Excerpted data:
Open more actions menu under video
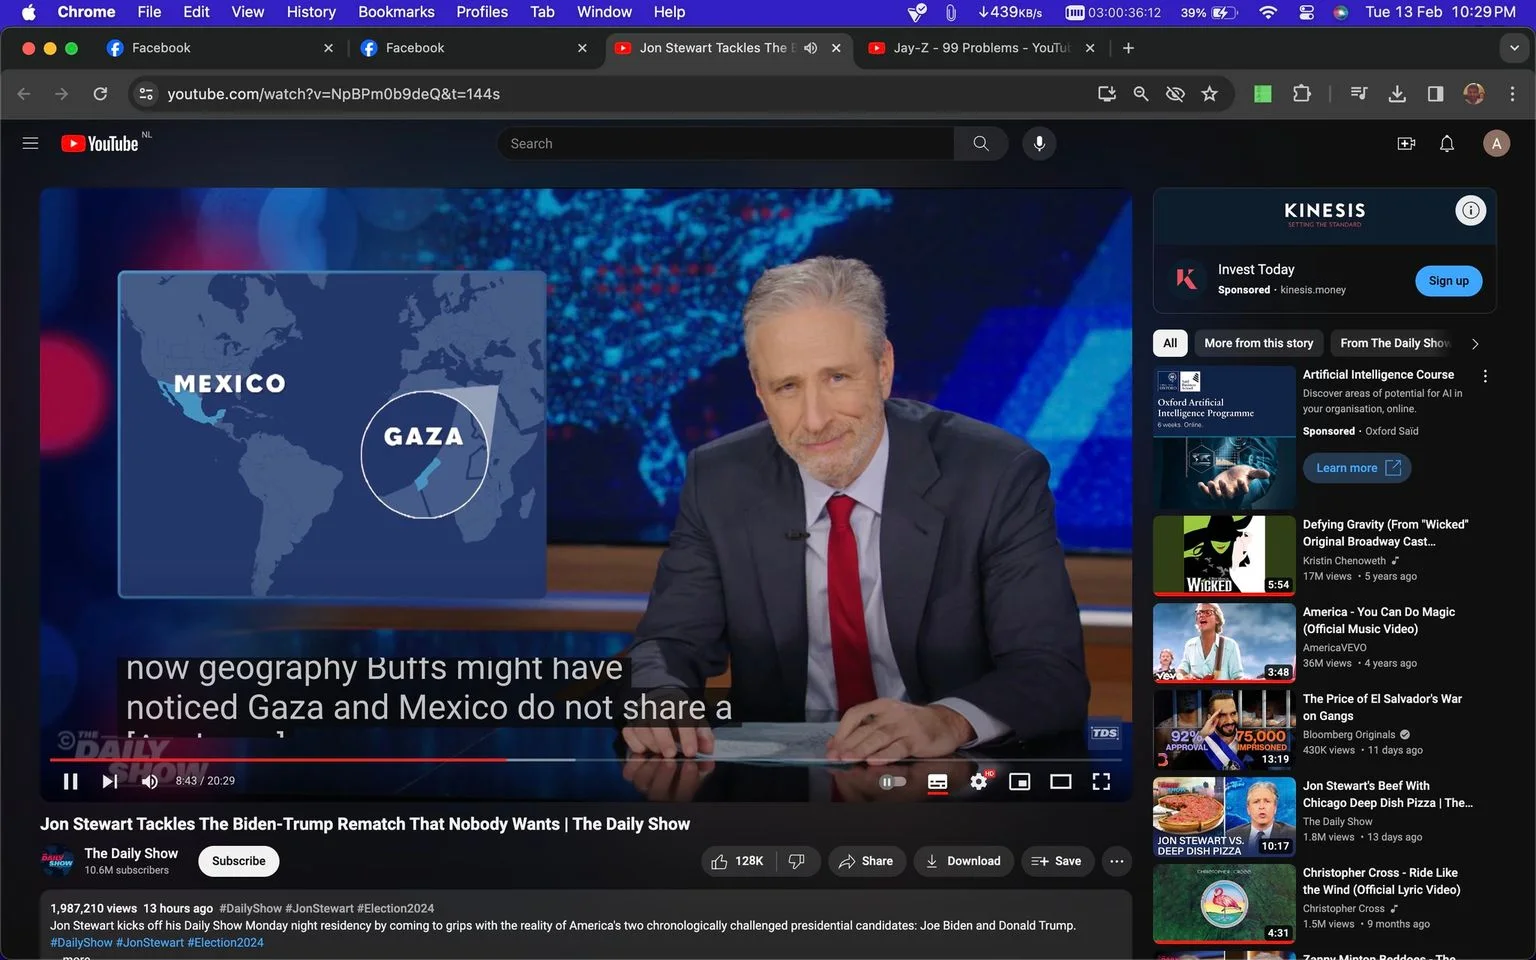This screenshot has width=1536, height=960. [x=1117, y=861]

==

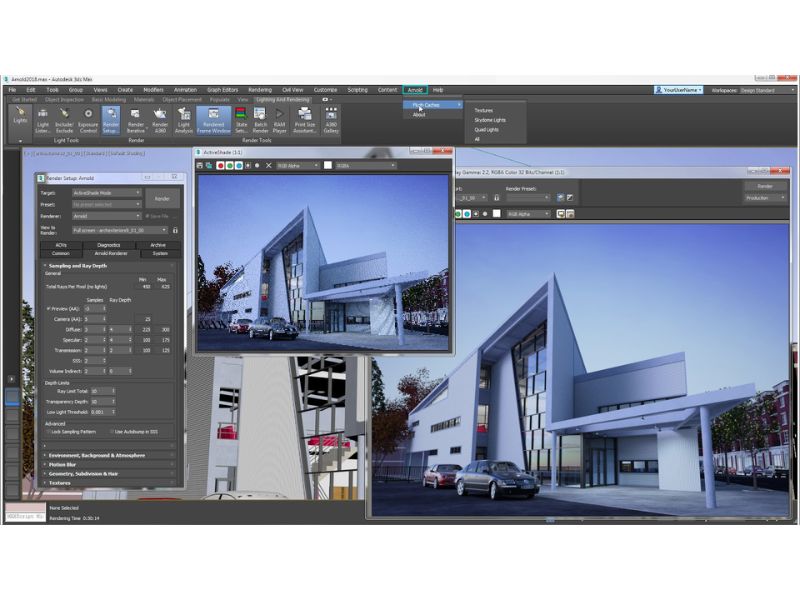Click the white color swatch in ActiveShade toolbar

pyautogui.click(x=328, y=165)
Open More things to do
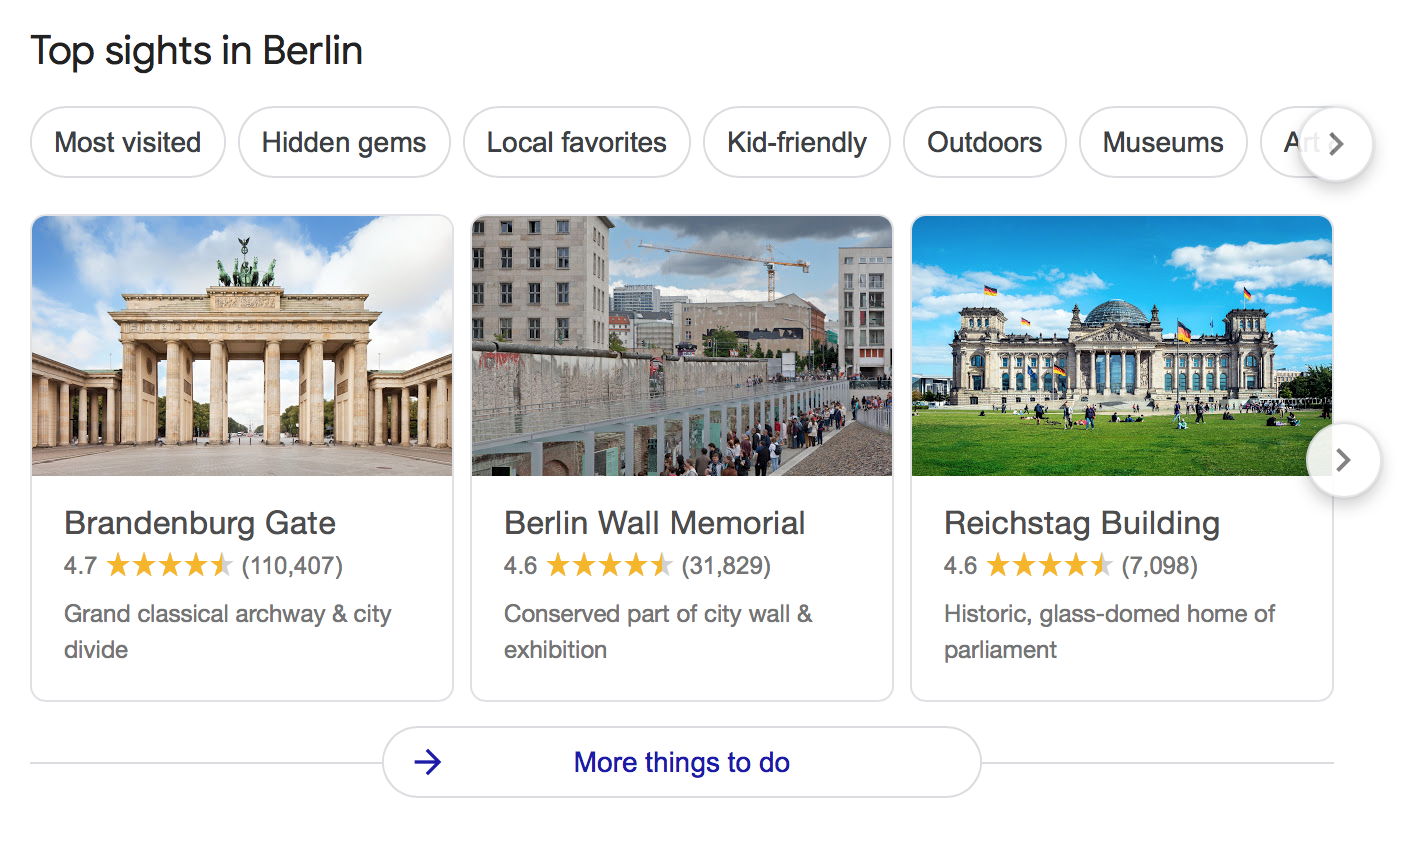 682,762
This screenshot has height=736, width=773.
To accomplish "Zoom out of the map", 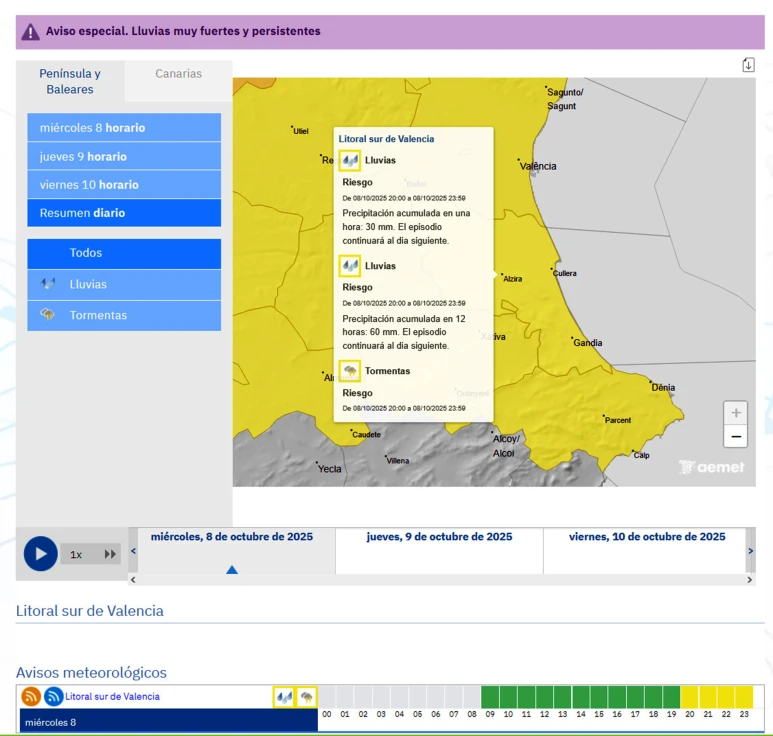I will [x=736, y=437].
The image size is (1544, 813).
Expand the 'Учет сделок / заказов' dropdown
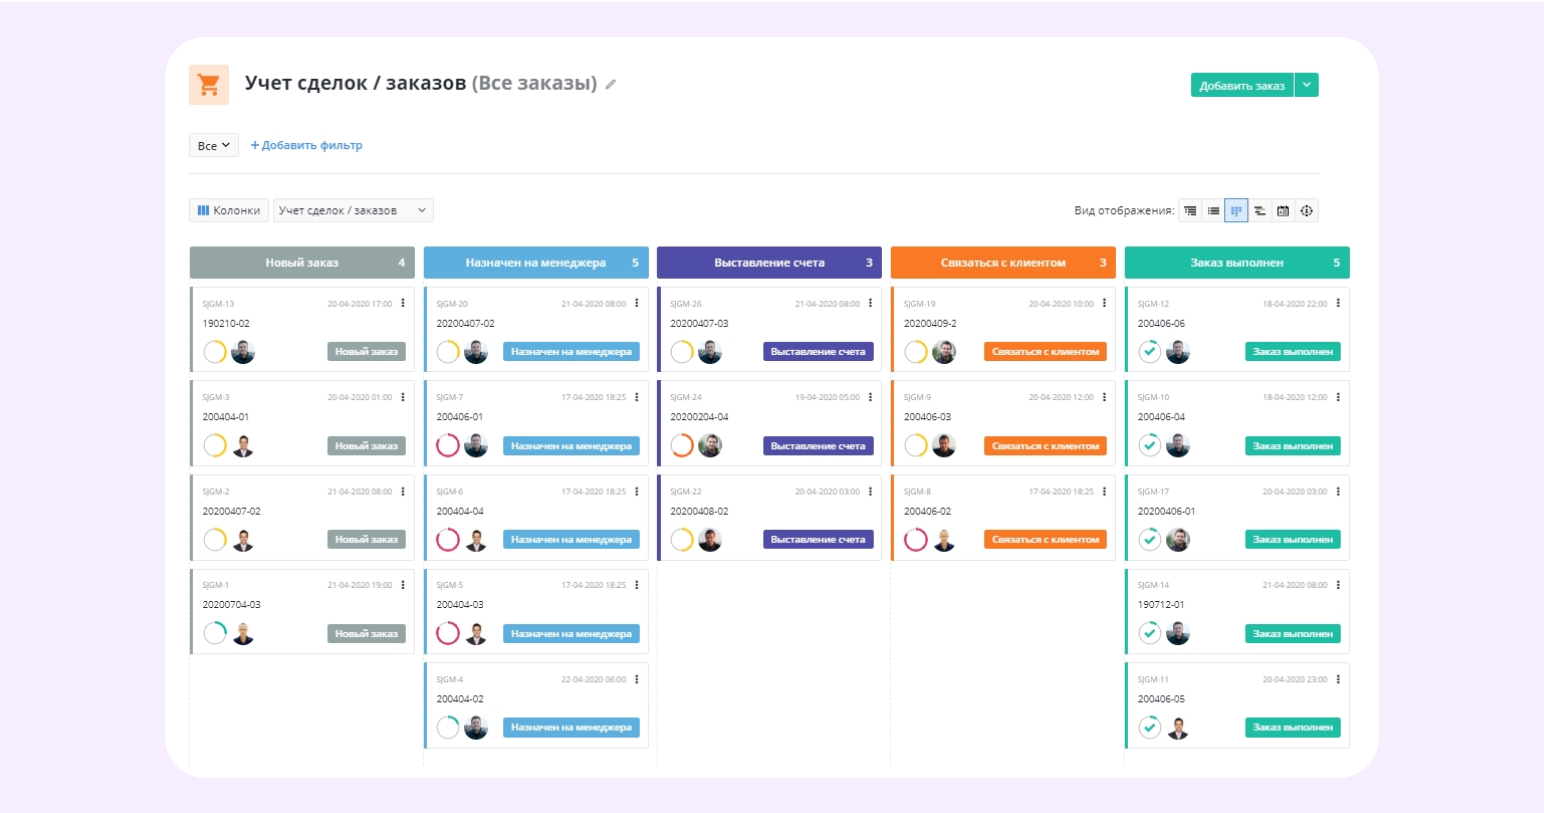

...

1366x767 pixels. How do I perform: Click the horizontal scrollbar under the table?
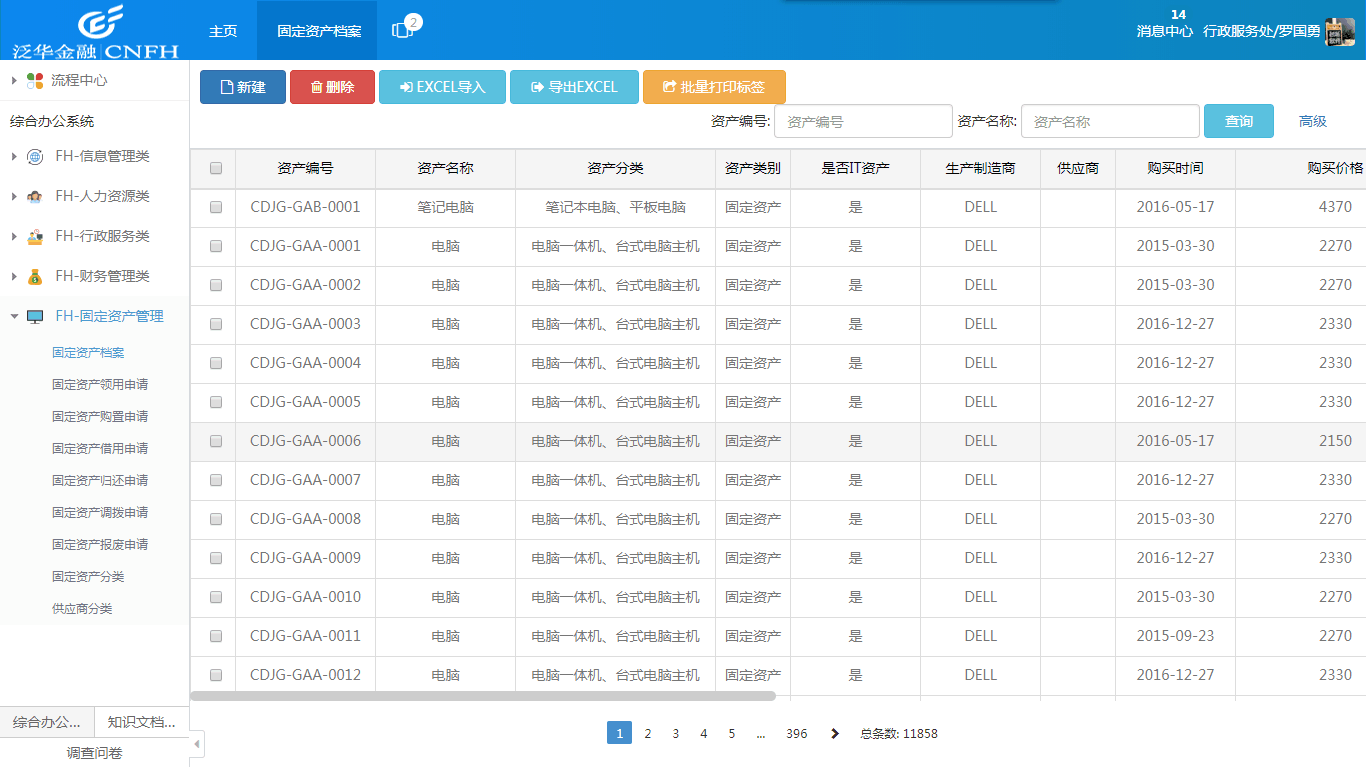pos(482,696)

Work to complete: Please output the lines of the listing above that fall in the stretch from the one with "The image size is (1544, 813)." through the one with "Expand the 'Учет сделок / заказов' dropdown", exactly and only those.

Your response:
The image size is (1544, 813).
Expand the 'Учет сделок / заказов' dropdown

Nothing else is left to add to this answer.